I've been able to handle most of the genre stuff and album stuff manually, so I don't need that in a script, so long as Apple stops messing with it. For the time being, I've cut off access to the itunes store and genius, and revoked permission in the program for Apple to access my library. I'm waiting to upgrade and renable until such a time as Apple seems to have resolved these issues.


Skip data isn't something I use. I hide it on all screens and don't have any playcounts based on it, so I don't necessarily need that in a script either, though I wouldn't mind if it were able to revert skipcount on songs that have lower skip counts in the present to the skip counts they had on the last backup, just in case I do decide to use skipcounts in the future and want accurate data.


Ratings seem unaffected.


So, the main thing I'd be looking for is a script that can revert playcount to the last backup only the songs where I've lost playcount data, and preserve playcount for all the other songs (So that they stay where they are right now instead of falling back to November). Ideally, last played would stay the same since last played seems preserved even on the zeroed out songs.


It'd be awesome if this is something someone can engineer. If it seems too time consuming or not technically feasible, though, let me know, and I'll look into other options.

Dec 14, 2012 2:52 PM in response to turingtest2

I can confirm that my "get info" works on multiple items for me (itunes version 11.0.0.163 (Though that's always worked for me, it's just that it'd change them without telling me, I'd change them back, and it'd change them back again, and so on- followed by zeroed out playcounts and other issues. But "get info" was always working for me.).. Not upgrading further until I feel confident other issues have been fixed and no further files will be altered without consent, or, failing that, until a few point releases go by and I feel like they "must have" changed things back by then if they're ever going to).
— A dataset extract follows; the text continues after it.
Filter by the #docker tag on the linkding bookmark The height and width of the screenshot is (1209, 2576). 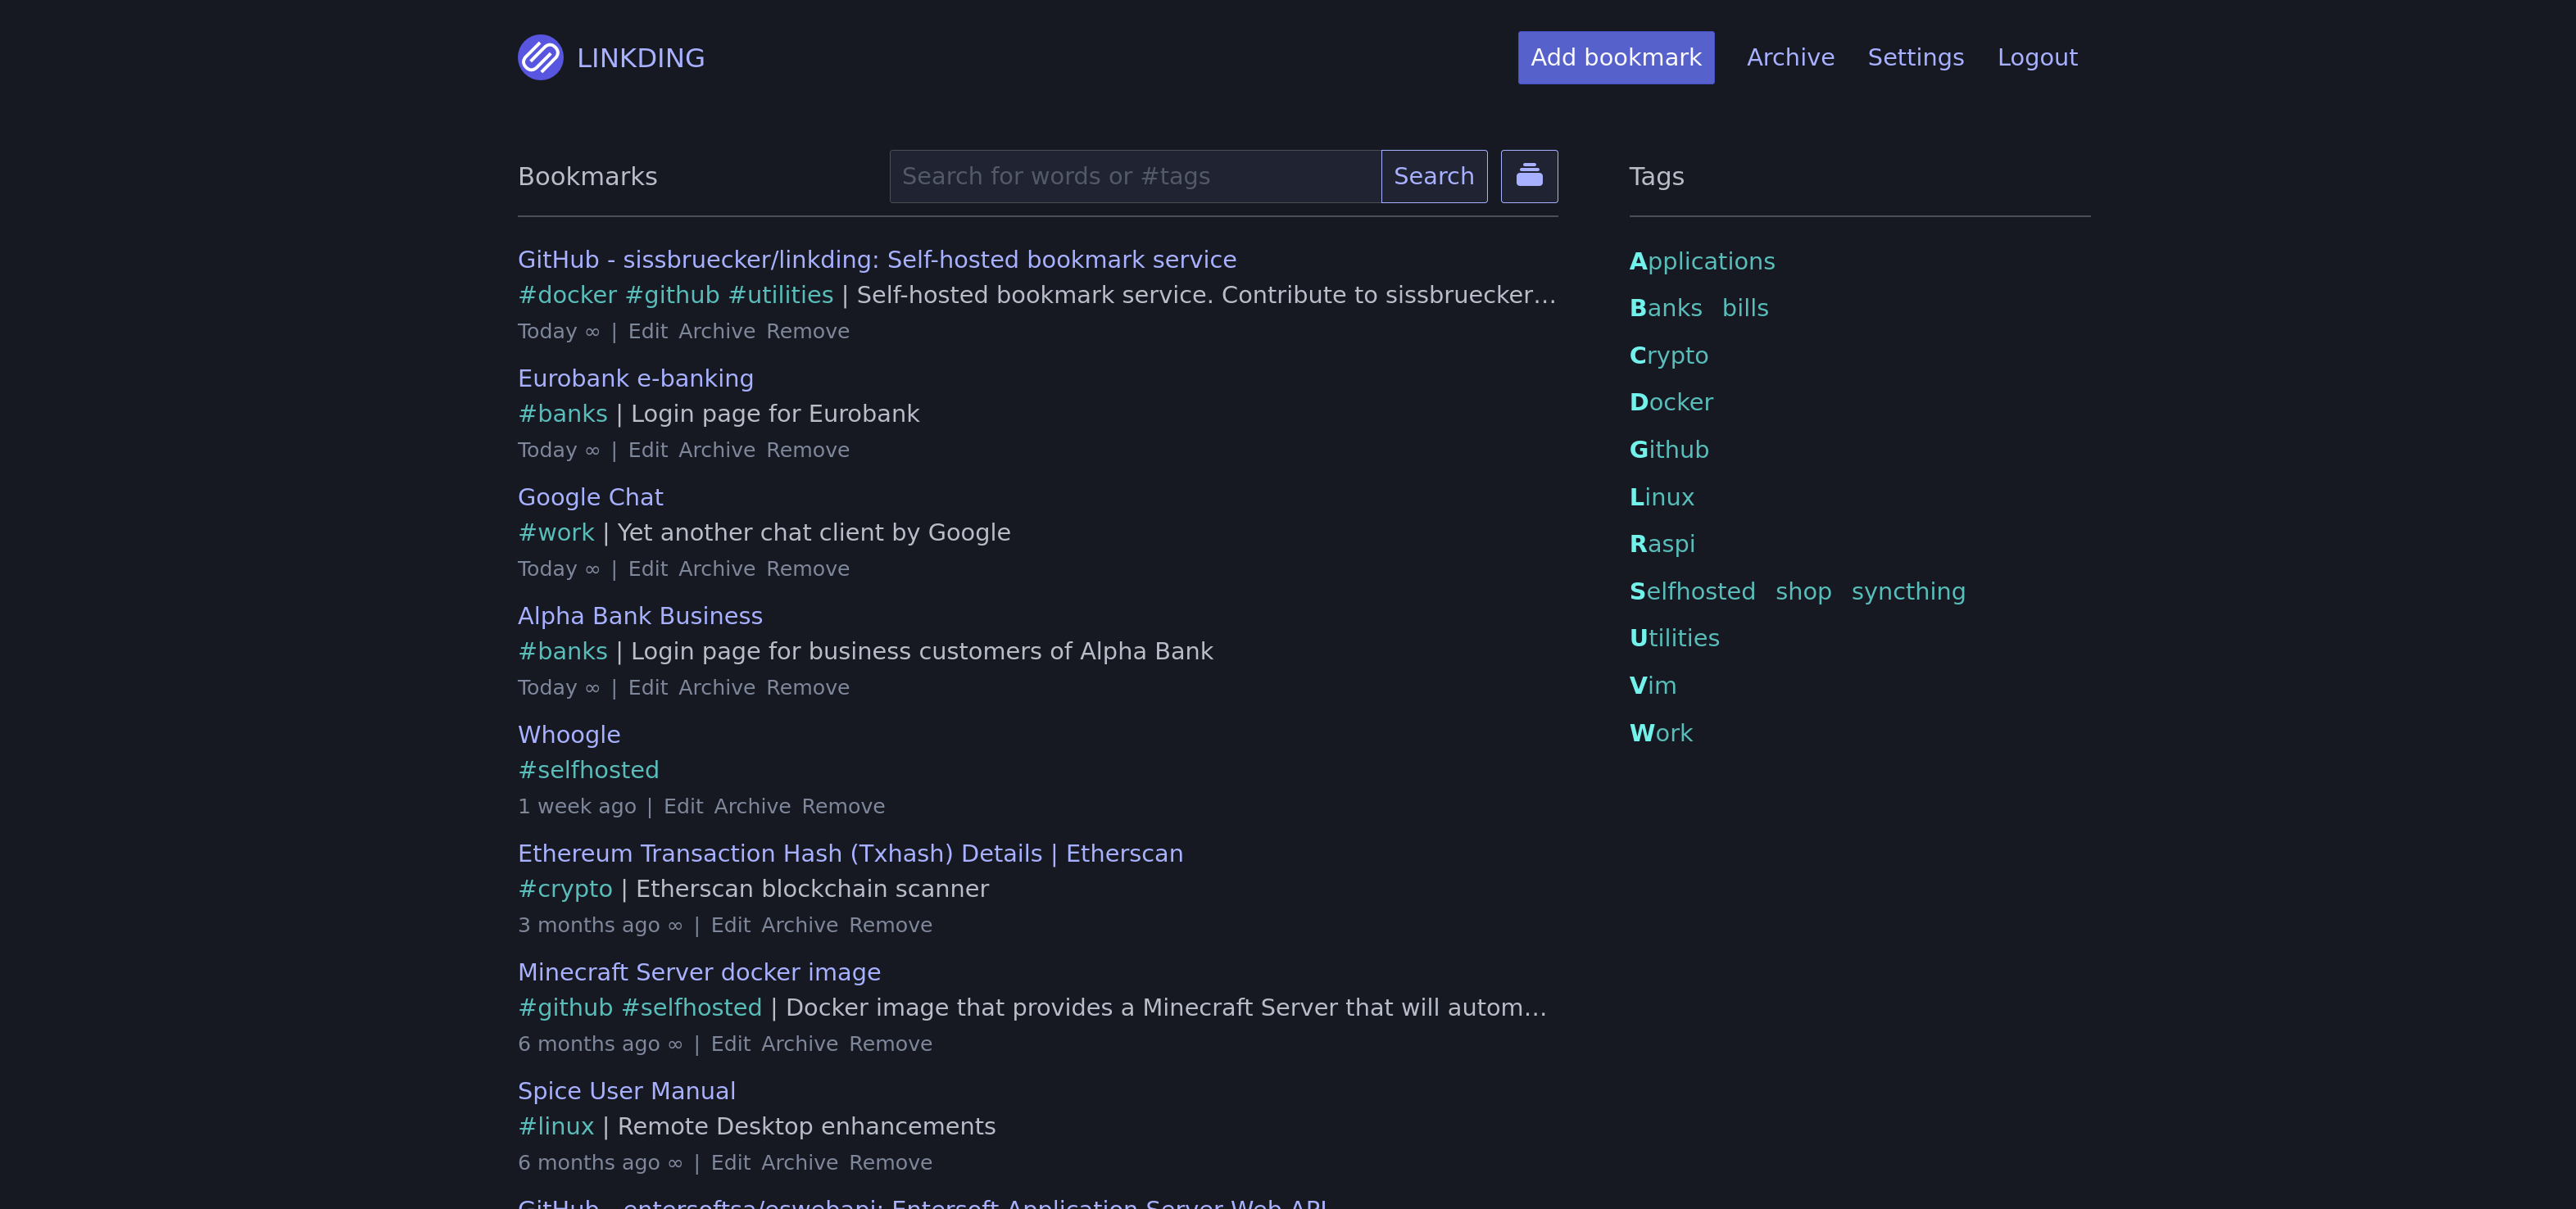[x=567, y=294]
Dec 14, 2012 3:10 PM in response to CharmCityCrab

Also curious as to whether a script will work because itunes may not consider the same songs the same songs anymore after the unilaterial changes they made to them, which might explain why play counts were wiped to begin with. However, it seems worth a try if someone is willing to write a script! It certain beats the alternatives.
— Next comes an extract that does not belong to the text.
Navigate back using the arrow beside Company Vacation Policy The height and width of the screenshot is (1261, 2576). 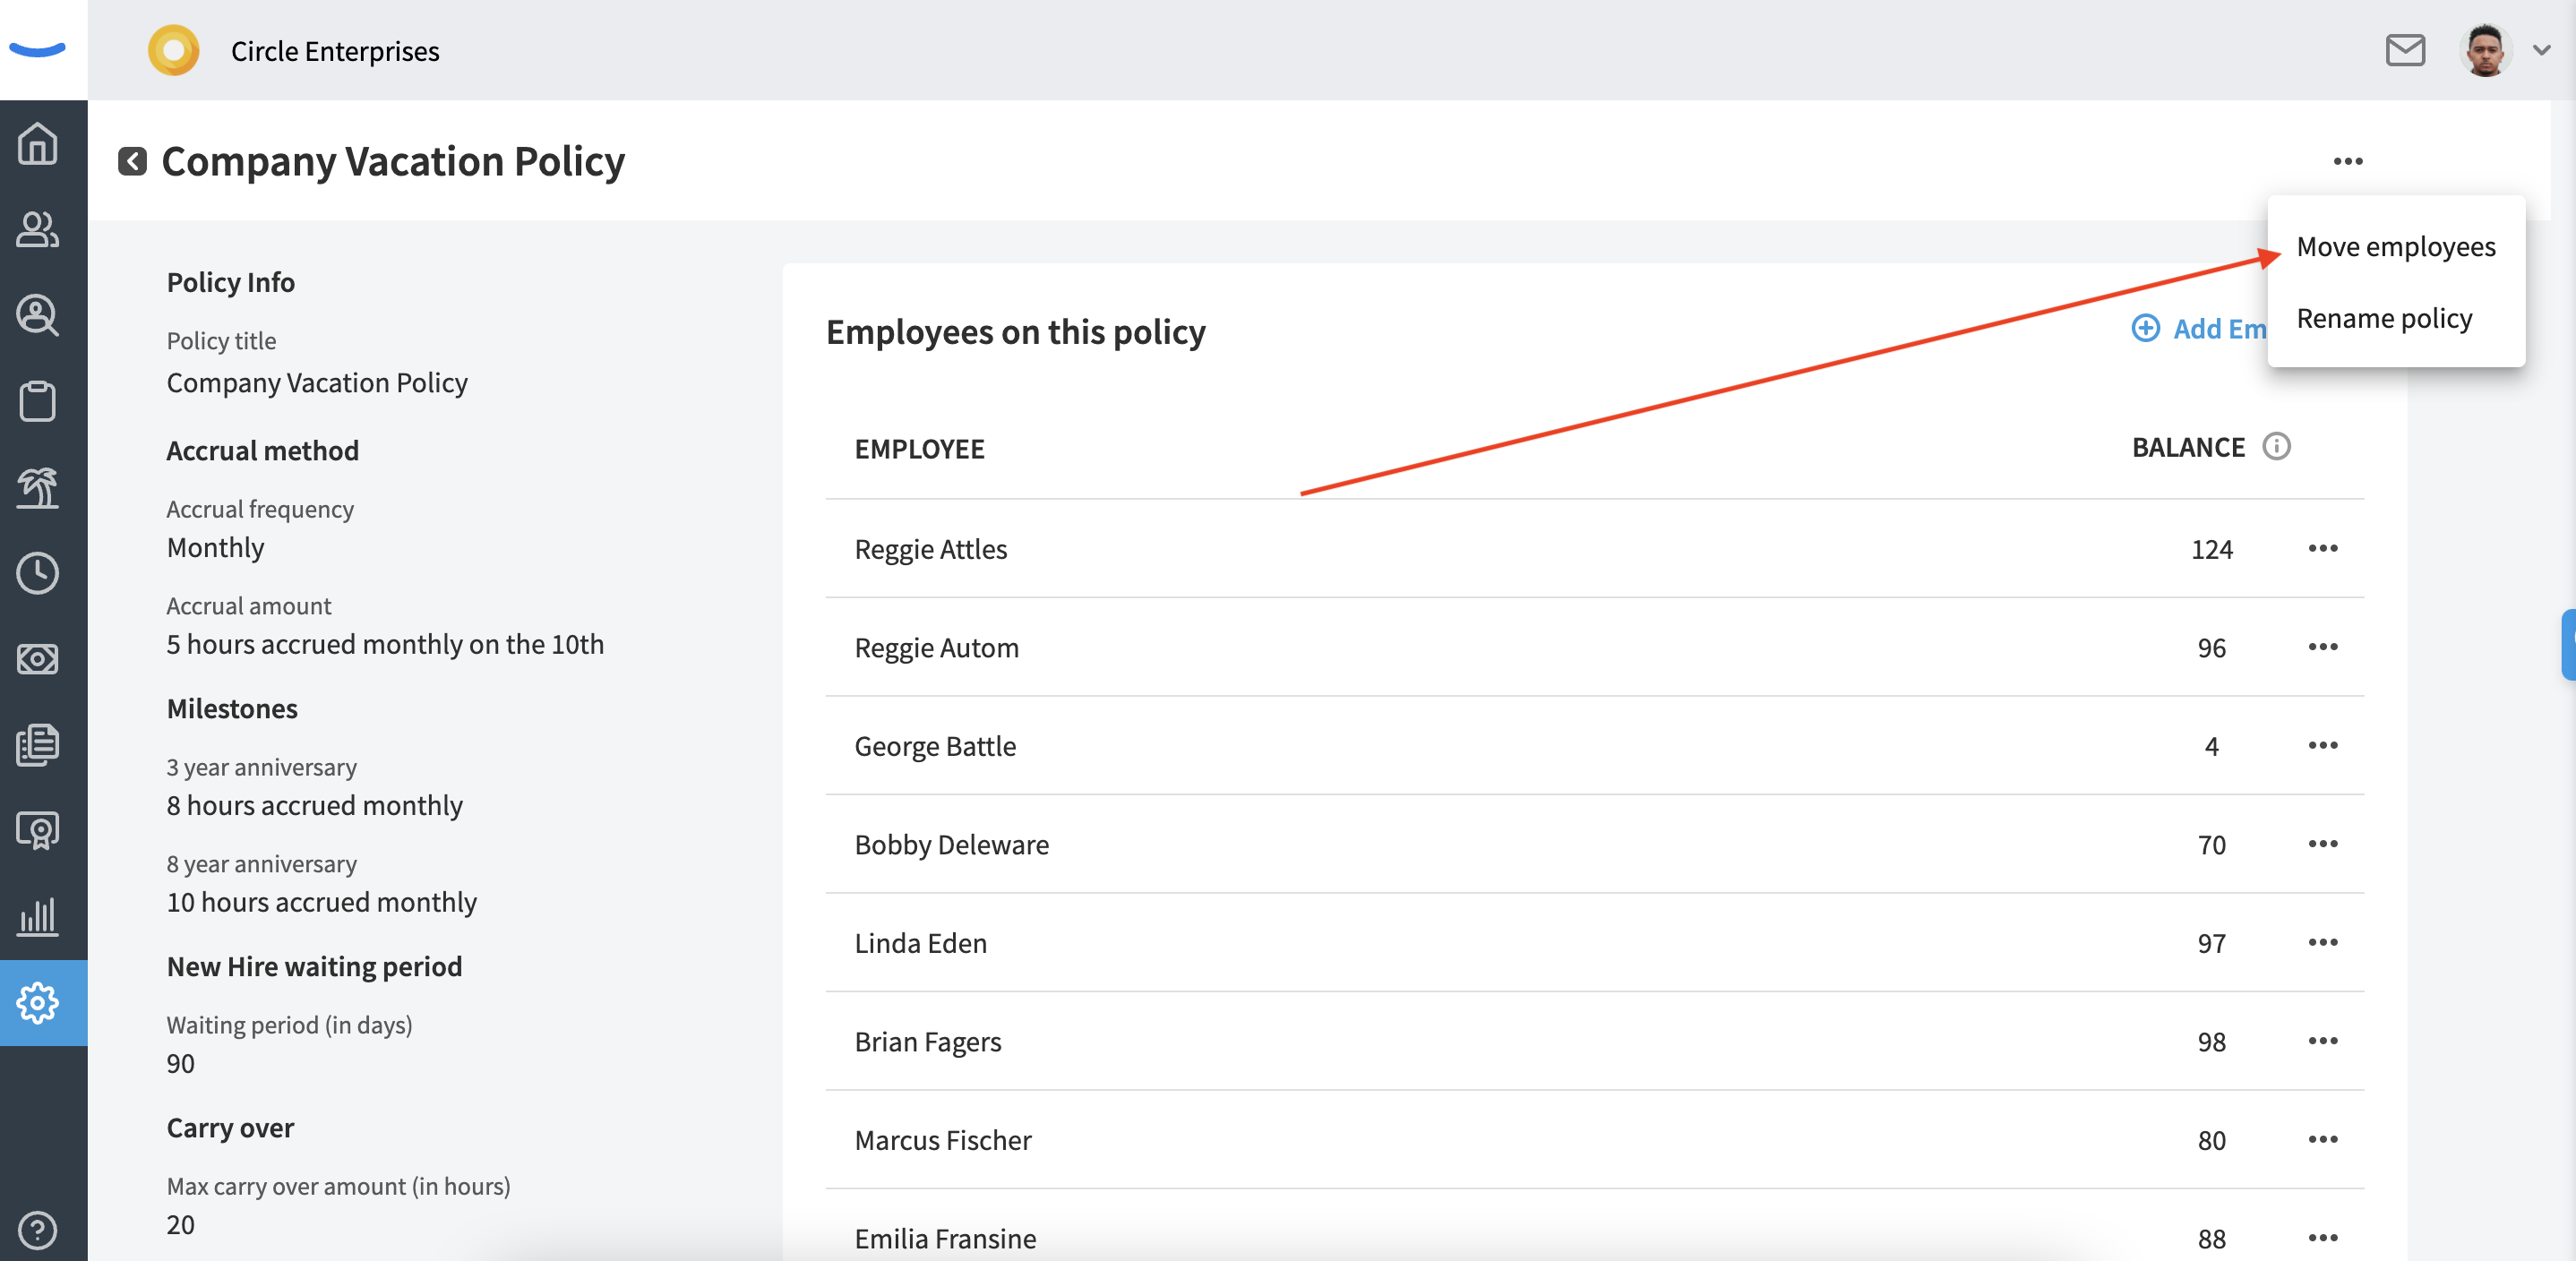(131, 160)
I can think of one manual possibility I could try, but I'm estimating an almost impossible number of hours to do what I am considering by hand, with some data still being left incorrect at the end, and the possibility of corrupting my library files in the process.


A script would be *extremely* helpful.

Dec 14, 2012 3:50 PM in response to CharmCityCrab

It should be feasible. Unless something went drastically wrong during the upgrade the songs should still have the same LibraryPersistentID in both libraries. I haven't had a chance to get started on it but the tools I need are in my arsenal.


The game plan is a script that reads through selected tracks, or all of them, and writes out something like the following to a text file:

<ID>FECC1A4D-BC014C22

<Plays>14

<ID>FECC1A4D-BC014D23

<Plays>27

etc.


The format could allow multiple properties to be saved and restored to a track with the same ID.


I'll probably allow the output file to dropped onto the script to make it start in restore mode instead of backup mode.


I just need a little window when work and home commitments let me put some uninterrupted time together. .


tt2

Dec 14, 2012 8:08 PM in response to turingtest2

That'd definitely be very helpful if you can get it done before I move too far past it with my music library (i.e. after too much more time of everything moving past it, a restore to Nov. 29 on those songs may leave the playcounts without much relevance to the other songs- I'm already seeing many come up and get played in my playlists). In any event, it is very generous of you to consider doing it. We can't get back what we had before Apple started playing around, but that would mitigate some of the damage, anyhow. Certainly better than starting over from zero.

How do I stop i-tunes from changing the genres for my songs without my consent?